A、蛋白聚糖的核心蛋白的氨基端290个氨基酸序列表达基因插入pTracer真核表达载体，转染HEK293细胞，从细胞培养上清中纯化，PBS缓冲液稀释至1.0～2.0 mg/ml，制得抗原；

B、将步骤A制得的抗原免疫雌性新西兰大白兔3次，抗原免疫量为200～400 μg /次，然后取血，离心取上清，纯化后，制得多克隆抗体4。

2.如权利要求1所述的试剂盒，其特征在于，所述的蛋白聚糖为GPC3或蛋白聚糖Syndecan-2。
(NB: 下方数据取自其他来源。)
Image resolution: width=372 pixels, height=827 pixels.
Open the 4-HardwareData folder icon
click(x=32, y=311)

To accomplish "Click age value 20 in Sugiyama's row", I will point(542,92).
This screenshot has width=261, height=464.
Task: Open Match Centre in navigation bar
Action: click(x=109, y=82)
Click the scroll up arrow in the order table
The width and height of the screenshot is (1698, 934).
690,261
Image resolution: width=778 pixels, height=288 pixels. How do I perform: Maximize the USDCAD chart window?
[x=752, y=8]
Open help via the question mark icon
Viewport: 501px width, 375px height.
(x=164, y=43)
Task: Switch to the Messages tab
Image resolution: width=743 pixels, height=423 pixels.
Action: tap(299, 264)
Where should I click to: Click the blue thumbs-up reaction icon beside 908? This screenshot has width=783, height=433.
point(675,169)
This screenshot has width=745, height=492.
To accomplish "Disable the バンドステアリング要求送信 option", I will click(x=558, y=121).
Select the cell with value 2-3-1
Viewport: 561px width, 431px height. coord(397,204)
3.如权利要求2所述的试剂盒，其特征在于，所述蛋白聚糖为GPC3时，羧基端氨基酸序列长度为50～90个氨基酸，氨基端氨基酸序列长度为490～530个氨基酸。

4.如权利要求1所述的试剂盒，其特征在于，所述偶联单克隆抗体1的羧基石墨烯的浓度为5～20 μg/mL。

5.如权利要求1所述的试剂盒，其特征在于，所述偶联单克隆抗体2的羧基石墨烯的浓度为5～20 μg/mL。

6.如权利要求1所述的试剂盒，其特征在于，所述偶联多克隆抗体3的羧基石墨烯的浓度为5～20 μg/mL。